• AIM OF THE TASK
The data should be restated word for word, in full.

***** DATA FOR THIS TASK *****

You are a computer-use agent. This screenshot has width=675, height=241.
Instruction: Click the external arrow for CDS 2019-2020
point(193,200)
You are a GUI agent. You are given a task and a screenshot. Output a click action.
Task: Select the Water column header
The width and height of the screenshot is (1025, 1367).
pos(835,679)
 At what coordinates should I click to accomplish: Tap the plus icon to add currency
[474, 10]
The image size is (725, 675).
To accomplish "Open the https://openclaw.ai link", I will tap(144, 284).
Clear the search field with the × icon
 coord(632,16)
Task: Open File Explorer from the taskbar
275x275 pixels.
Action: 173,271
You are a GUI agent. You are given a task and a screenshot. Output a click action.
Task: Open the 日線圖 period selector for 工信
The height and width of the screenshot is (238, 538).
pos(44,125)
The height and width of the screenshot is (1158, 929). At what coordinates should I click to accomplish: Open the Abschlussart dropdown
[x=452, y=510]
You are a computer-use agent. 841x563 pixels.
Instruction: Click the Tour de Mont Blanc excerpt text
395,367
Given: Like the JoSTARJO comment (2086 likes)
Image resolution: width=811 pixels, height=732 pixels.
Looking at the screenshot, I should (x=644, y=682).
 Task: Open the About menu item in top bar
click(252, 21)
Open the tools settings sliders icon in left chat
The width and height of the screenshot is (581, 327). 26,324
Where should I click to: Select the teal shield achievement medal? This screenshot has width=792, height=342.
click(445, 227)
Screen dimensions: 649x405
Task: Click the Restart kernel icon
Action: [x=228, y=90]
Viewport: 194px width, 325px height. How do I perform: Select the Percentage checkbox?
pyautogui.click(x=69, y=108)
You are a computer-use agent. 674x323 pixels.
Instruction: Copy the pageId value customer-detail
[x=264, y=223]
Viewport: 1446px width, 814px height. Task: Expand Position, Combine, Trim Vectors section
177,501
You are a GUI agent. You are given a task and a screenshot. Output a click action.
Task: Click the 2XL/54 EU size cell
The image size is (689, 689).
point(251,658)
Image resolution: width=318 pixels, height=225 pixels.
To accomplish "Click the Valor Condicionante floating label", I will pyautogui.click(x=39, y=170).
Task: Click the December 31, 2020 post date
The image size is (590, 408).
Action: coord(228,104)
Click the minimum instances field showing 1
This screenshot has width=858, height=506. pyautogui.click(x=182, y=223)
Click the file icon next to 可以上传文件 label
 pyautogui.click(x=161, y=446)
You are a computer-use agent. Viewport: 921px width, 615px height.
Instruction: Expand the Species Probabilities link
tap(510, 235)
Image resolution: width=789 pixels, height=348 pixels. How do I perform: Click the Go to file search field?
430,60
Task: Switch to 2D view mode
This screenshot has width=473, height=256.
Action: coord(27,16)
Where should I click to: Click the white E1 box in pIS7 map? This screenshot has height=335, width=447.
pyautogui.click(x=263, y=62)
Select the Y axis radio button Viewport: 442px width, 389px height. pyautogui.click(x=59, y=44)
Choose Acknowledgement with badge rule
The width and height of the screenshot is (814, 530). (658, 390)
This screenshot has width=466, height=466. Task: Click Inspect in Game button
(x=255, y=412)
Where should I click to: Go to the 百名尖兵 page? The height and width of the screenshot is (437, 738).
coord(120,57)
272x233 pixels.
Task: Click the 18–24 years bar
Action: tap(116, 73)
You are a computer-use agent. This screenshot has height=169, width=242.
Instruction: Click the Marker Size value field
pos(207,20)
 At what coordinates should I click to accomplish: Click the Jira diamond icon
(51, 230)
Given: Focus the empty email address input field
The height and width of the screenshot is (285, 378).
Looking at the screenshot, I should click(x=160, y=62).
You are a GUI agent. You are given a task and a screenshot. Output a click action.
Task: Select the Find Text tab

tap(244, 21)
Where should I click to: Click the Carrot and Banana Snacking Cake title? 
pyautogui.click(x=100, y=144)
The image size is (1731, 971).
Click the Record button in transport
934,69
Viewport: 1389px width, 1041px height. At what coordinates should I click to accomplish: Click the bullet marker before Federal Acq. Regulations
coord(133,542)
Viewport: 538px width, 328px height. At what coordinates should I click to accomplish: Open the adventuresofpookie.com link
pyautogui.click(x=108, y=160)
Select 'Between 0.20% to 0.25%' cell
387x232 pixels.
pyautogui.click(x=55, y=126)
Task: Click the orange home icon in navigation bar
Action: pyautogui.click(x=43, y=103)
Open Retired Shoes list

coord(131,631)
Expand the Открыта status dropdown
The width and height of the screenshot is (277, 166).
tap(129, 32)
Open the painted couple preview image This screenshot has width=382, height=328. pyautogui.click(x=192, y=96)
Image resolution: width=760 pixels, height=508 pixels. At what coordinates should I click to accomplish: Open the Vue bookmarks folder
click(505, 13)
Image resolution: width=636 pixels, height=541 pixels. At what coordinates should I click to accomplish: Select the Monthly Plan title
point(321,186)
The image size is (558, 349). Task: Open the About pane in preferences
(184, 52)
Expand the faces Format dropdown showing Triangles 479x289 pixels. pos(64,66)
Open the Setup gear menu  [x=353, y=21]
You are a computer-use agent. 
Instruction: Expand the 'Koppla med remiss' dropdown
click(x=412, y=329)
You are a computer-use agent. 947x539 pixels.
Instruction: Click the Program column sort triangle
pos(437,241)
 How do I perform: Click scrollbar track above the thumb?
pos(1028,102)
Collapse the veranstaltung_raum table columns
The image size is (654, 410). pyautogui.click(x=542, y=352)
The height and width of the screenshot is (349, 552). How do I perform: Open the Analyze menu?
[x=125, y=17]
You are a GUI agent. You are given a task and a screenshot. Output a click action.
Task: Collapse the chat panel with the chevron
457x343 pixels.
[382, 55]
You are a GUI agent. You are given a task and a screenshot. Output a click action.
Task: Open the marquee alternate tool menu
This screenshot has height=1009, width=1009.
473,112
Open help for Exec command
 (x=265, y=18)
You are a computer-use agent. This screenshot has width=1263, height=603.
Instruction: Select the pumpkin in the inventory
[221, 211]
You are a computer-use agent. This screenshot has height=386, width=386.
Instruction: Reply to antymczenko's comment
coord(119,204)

*****

• EXERCISE RESULT
You are a computer-use agent. This screenshot has width=675, height=241.
Instruction: Click the external arrow for CDS 2019-2020
point(193,200)
You are a GUI agent. You are given a task and a screenshot. Output a click action.
Task: Select the Water column header
The width and height of the screenshot is (1025, 1367).
pos(835,679)
 At what coordinates should I click to accomplish: Tap the plus icon to add currency
[474, 10]
The image size is (725, 675).
To accomplish "Open the https://openclaw.ai link", I will tap(144, 284).
Clear the search field with the × icon
 coord(632,16)
Task: Open File Explorer from the taskbar
275x275 pixels.
Action: 173,271
You are a GUI agent. You are given a task and a screenshot. Output a click action.
Task: Open the 日線圖 period selector for 工信
The height and width of the screenshot is (238, 538).
pos(44,125)
The height and width of the screenshot is (1158, 929). At what coordinates should I click to accomplish: Open the Abschlussart dropdown
[x=452, y=510]
You are a computer-use agent. 841x563 pixels.
Instruction: Click the Tour de Mont Blanc excerpt text
395,367
Given: Like the JoSTARJO comment (2086 likes)
Image resolution: width=811 pixels, height=732 pixels.
Looking at the screenshot, I should (x=644, y=682).
 Task: Open the About menu item in top bar
click(252, 21)
Open the tools settings sliders icon in left chat
The width and height of the screenshot is (581, 327). 26,324
Where should I click to: Select the teal shield achievement medal? This screenshot has width=792, height=342.
click(445, 227)
Screen dimensions: 649x405
Task: Click the Restart kernel icon
Action: [x=228, y=90]
Viewport: 194px width, 325px height. How do I perform: Select the Percentage checkbox?
pyautogui.click(x=69, y=108)
You are a computer-use agent. 674x323 pixels.
Instruction: Copy the pageId value customer-detail
[x=264, y=223]
Viewport: 1446px width, 814px height. Task: Expand Position, Combine, Trim Vectors section
177,501
You are a GUI agent. You are given a task and a screenshot. Output a click action.
Task: Click the 2XL/54 EU size cell
The image size is (689, 689).
point(251,658)
Image resolution: width=318 pixels, height=225 pixels.
To accomplish "Click the Valor Condicionante floating label", I will pyautogui.click(x=39, y=170).
Task: Click the December 31, 2020 post date
The image size is (590, 408).
Action: coord(228,104)
Click the minimum instances field showing 1
This screenshot has width=858, height=506. pyautogui.click(x=182, y=223)
Click the file icon next to 可以上传文件 label
 pyautogui.click(x=161, y=446)
You are a computer-use agent. Viewport: 921px width, 615px height.
Instruction: Expand the Species Probabilities link
tap(510, 235)
Image resolution: width=789 pixels, height=348 pixels. How do I perform: Click the Go to file search field?
430,60
Task: Switch to 2D view mode
This screenshot has width=473, height=256.
Action: coord(27,16)
Where should I click to: Click the white E1 box in pIS7 map? This screenshot has height=335, width=447.
pyautogui.click(x=263, y=62)
Select the Y axis radio button Viewport: 442px width, 389px height. pyautogui.click(x=59, y=44)
Choose Acknowledgement with badge rule
The width and height of the screenshot is (814, 530). (658, 390)
This screenshot has width=466, height=466. Task: Click Inspect in Game button
(x=255, y=412)
Where should I click to: Go to the 百名尖兵 page? The height and width of the screenshot is (437, 738).
coord(120,57)
272x233 pixels.
Task: Click the 18–24 years bar
Action: tap(116, 73)
You are a computer-use agent. This screenshot has height=169, width=242.
Instruction: Click the Marker Size value field
pos(207,20)
 At what coordinates should I click to accomplish: Click the Jira diamond icon
(51, 230)
Given: Focus the empty email address input field
The height and width of the screenshot is (285, 378).
Looking at the screenshot, I should click(x=160, y=62).
You are a GUI agent. You are given a task and a screenshot. Output a click action.
Task: Select the Find Text tab

tap(244, 21)
Where should I click to: Click the Carrot and Banana Snacking Cake title? 
pyautogui.click(x=100, y=144)
The image size is (1731, 971).
Click the Record button in transport
934,69
Viewport: 1389px width, 1041px height. At what coordinates should I click to accomplish: Click the bullet marker before Federal Acq. Regulations
coord(133,542)
Viewport: 538px width, 328px height. At what coordinates should I click to accomplish: Open the adventuresofpookie.com link
pyautogui.click(x=108, y=160)
Select 'Between 0.20% to 0.25%' cell
387x232 pixels.
pyautogui.click(x=55, y=126)
Task: Click the orange home icon in navigation bar
Action: pyautogui.click(x=43, y=103)
Open Retired Shoes list

coord(131,631)
Expand the Открыта status dropdown
The width and height of the screenshot is (277, 166).
tap(129, 32)
Open the painted couple preview image This screenshot has width=382, height=328. pyautogui.click(x=192, y=96)
Image resolution: width=760 pixels, height=508 pixels. At what coordinates should I click to accomplish: Open the Vue bookmarks folder
click(505, 13)
Image resolution: width=636 pixels, height=541 pixels. At what coordinates should I click to accomplish: Select the Monthly Plan title
point(321,186)
The image size is (558, 349). Task: Open the About pane in preferences
(184, 52)
Expand the faces Format dropdown showing Triangles 479x289 pixels. pos(64,66)
Open the Setup gear menu  [x=353, y=21]
You are a computer-use agent. 
Instruction: Expand the 'Koppla med remiss' dropdown
click(x=412, y=329)
You are a computer-use agent. 947x539 pixels.
Instruction: Click the Program column sort triangle
pos(437,241)
 How do I perform: Click scrollbar track above the thumb?
pos(1028,102)
Collapse the veranstaltung_raum table columns
The image size is (654, 410). pyautogui.click(x=542, y=352)
The height and width of the screenshot is (349, 552). How do I perform: Open the Analyze menu?
[x=125, y=17]
You are a GUI agent. You are given a task and a screenshot. Output a click action.
Task: Collapse the chat panel with the chevron
457x343 pixels.
[382, 55]
You are a GUI agent. You are given a task and a screenshot. Output a click action.
Task: Open the marquee alternate tool menu
This screenshot has height=1009, width=1009.
473,112
Open help for Exec command
 (x=265, y=18)
You are a computer-use agent. This screenshot has width=1263, height=603.
Instruction: Select the pumpkin in the inventory
[221, 211]
You are a computer-use agent. This screenshot has height=386, width=386.
Instruction: Reply to antymczenko's comment
coord(119,204)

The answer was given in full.